This comprehensive study of the importance of the Internet in people's lives has found that thousands spend as many as 30 hours a week online.
The Ipsos MORI survey of more than 2,000 people, carried out across Britain for the BT 21st Century Life Index report found that the extent and use of broadband and mobile phone technology had increased dramatically in the past 10 years.
The survey indicated that 44 per cent of us now have broadband at home and more than half the population spend more than six hours a week online, compared with only 14 per cent a decade ago.
The number of websites visited has risen dramatically, with 19 per cent of Internet users visiting more than 20 different sites a week.
Almost 50 percent have booked flights and holidays online, 46 per cent have bought books, 21 per cent have downloaded music and 19 per cent have shopped for groceries.
In fact, 23 per cent have "Googled" themselves to see what's written about them online; a quarter have used a social networking site.

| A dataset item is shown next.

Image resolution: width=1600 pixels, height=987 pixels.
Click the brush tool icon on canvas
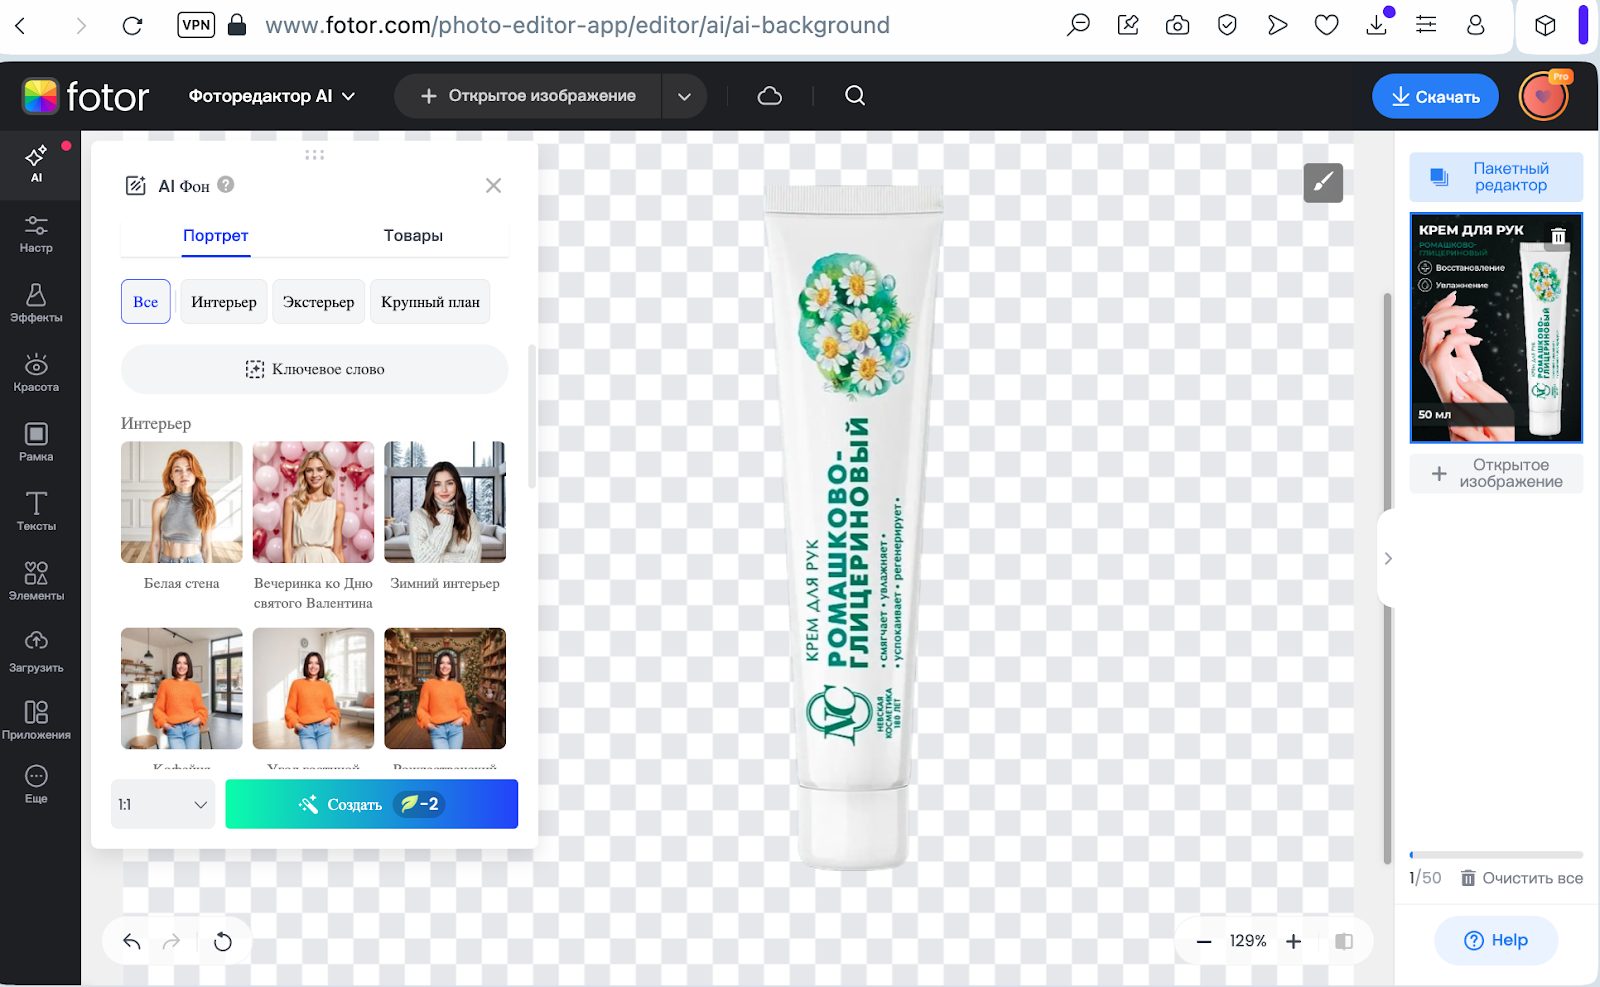click(x=1322, y=183)
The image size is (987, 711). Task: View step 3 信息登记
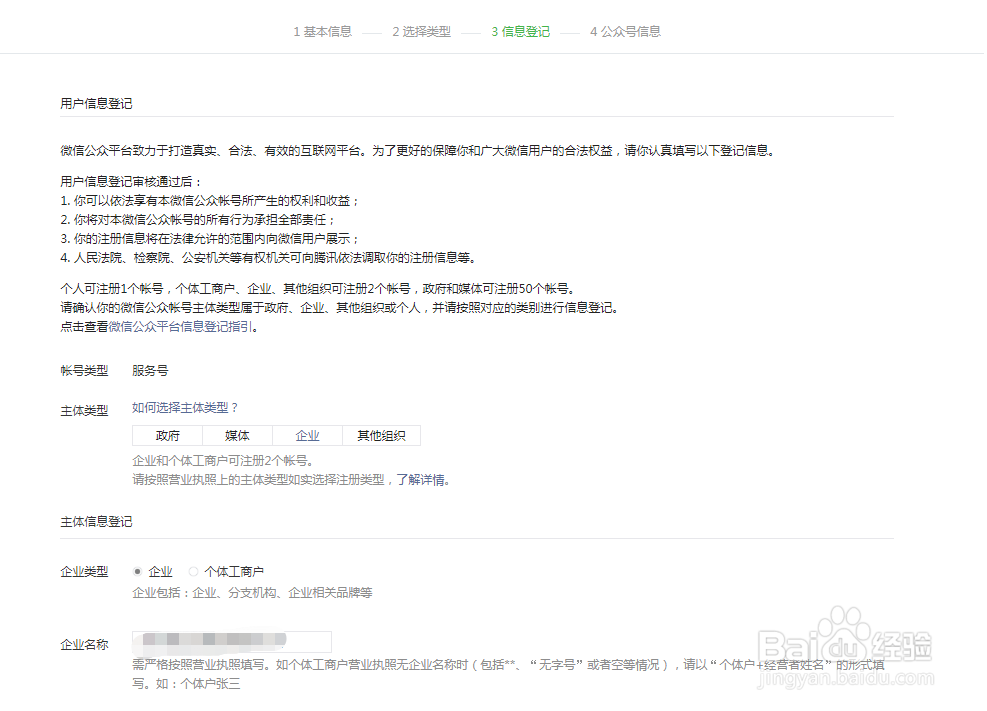click(x=521, y=31)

Even mobile phones are omnipresent, 86 per cent of British people use cell phones as compared with only 23 per cent in 1998.

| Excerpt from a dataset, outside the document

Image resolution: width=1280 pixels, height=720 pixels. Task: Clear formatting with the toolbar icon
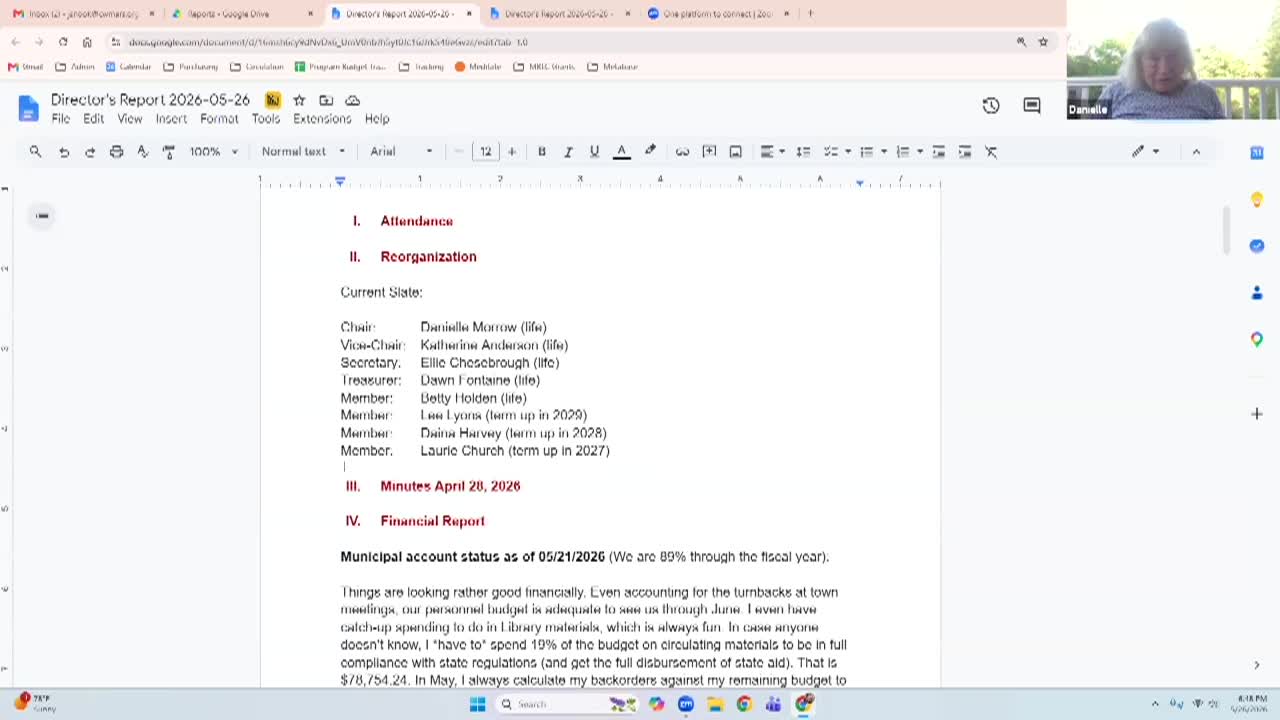[991, 152]
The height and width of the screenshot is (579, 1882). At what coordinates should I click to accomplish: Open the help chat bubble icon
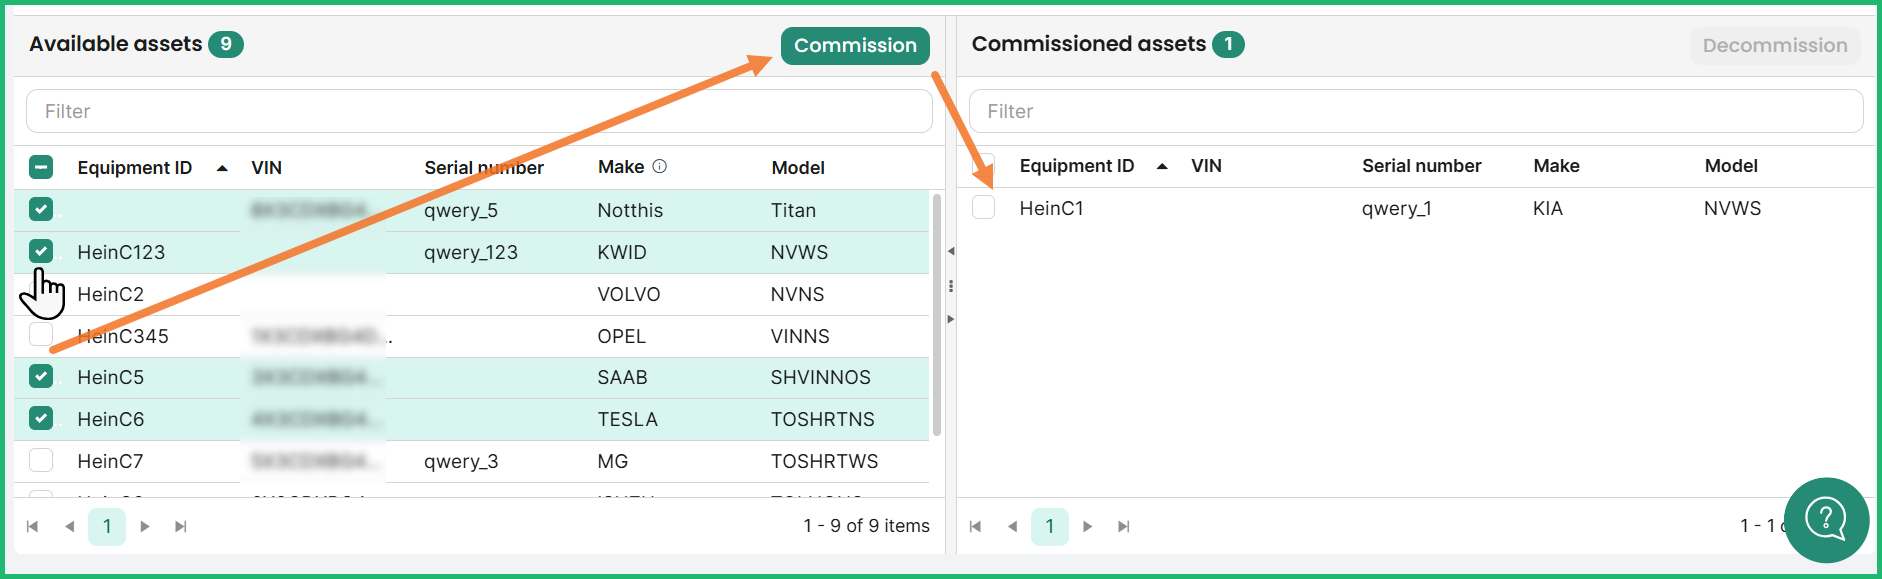coord(1826,520)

While the use BlackBerrys and email phones is still limited to only 4 per cent, the use of PCs and laptops has risen from 35 per cent of the population to 47 per cent.
Nearly 80 per cent of Britons said that they could not live without a telephone; our mobile or landline phones. Nineteen per cent say they could not live without the Internet.

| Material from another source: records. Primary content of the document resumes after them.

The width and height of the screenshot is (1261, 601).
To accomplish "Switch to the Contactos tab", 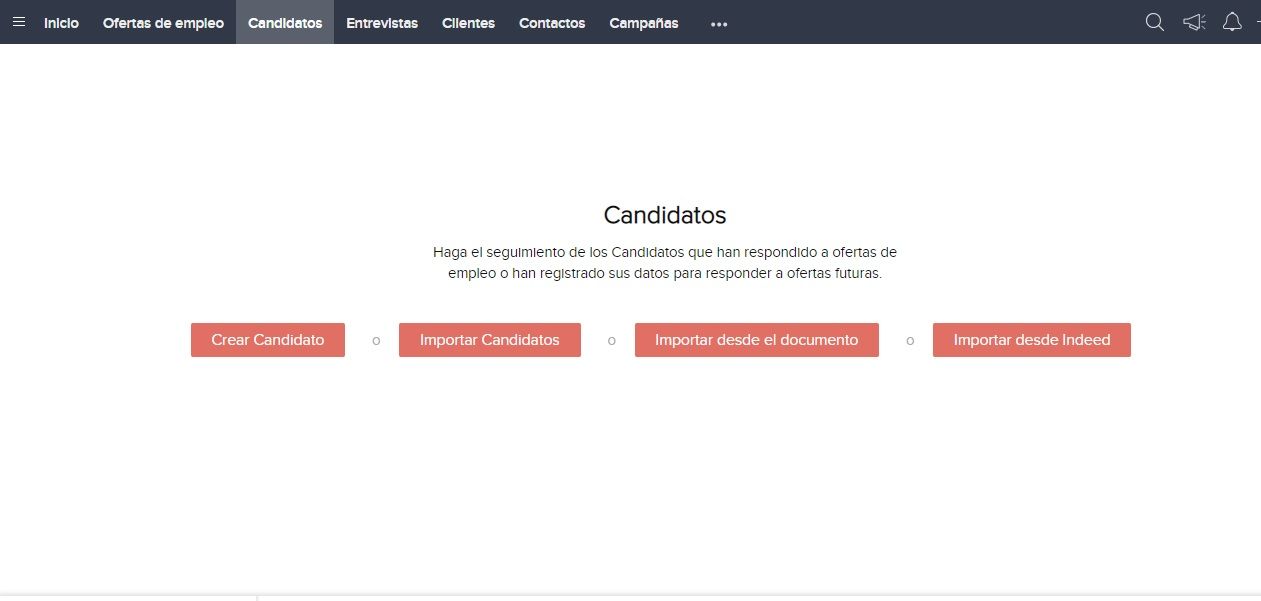I will pos(552,23).
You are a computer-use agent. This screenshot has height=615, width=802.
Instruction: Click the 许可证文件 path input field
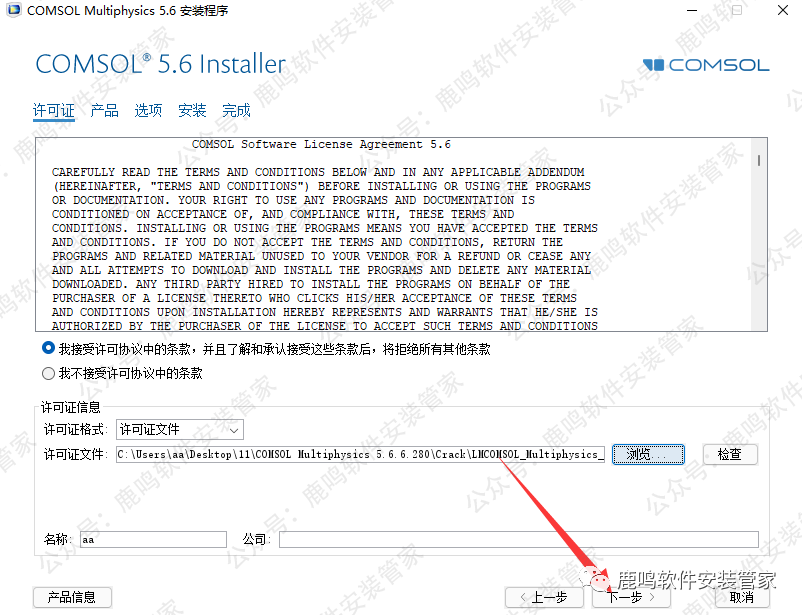(x=361, y=454)
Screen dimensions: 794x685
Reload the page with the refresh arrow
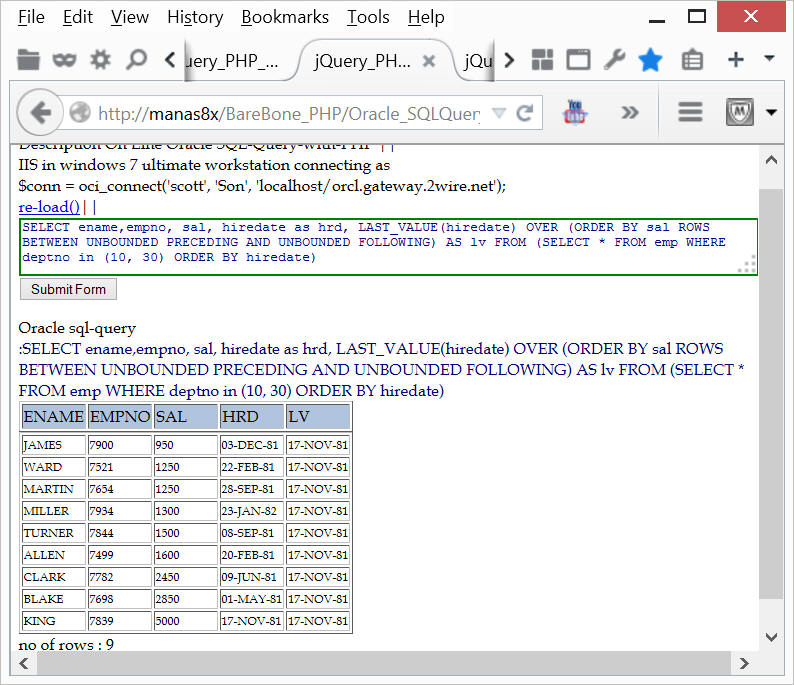(x=524, y=113)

"Over the last decade we've seen the birth of the online society, the broadband revolution and the evolution of mobile communications. The internet has changed the way we shop, do business and the way we are entertained. People have more information, greater choice and more power at their fingertips today than at any time in our history," The Telegraph quoted John Petter, managing director of BT Communications, as saying.
According to the report, users had begun to look up to the internet for help regarding two of the major problems of recent times - the environment and the credit crunch.
One fifth of Britons seek advice on reducing the amount of energy their technological devices use, while, 23 per cent are making use of the internet to compare prices before making a purchase.
Most of the internet users said that reading someone else's emails or text messages was unacceptable, there were only 30 per cent, who considered it wrong to use a social networking site to test a spouse's faithfulness. But 5 per cent have actually admitted to do the same.
However, academics have warned against over-reliance on the Internet in our daily lives.
Almost 60 per cent Britons want to spend more time with their families and 34 per cent of people want to spend less time working.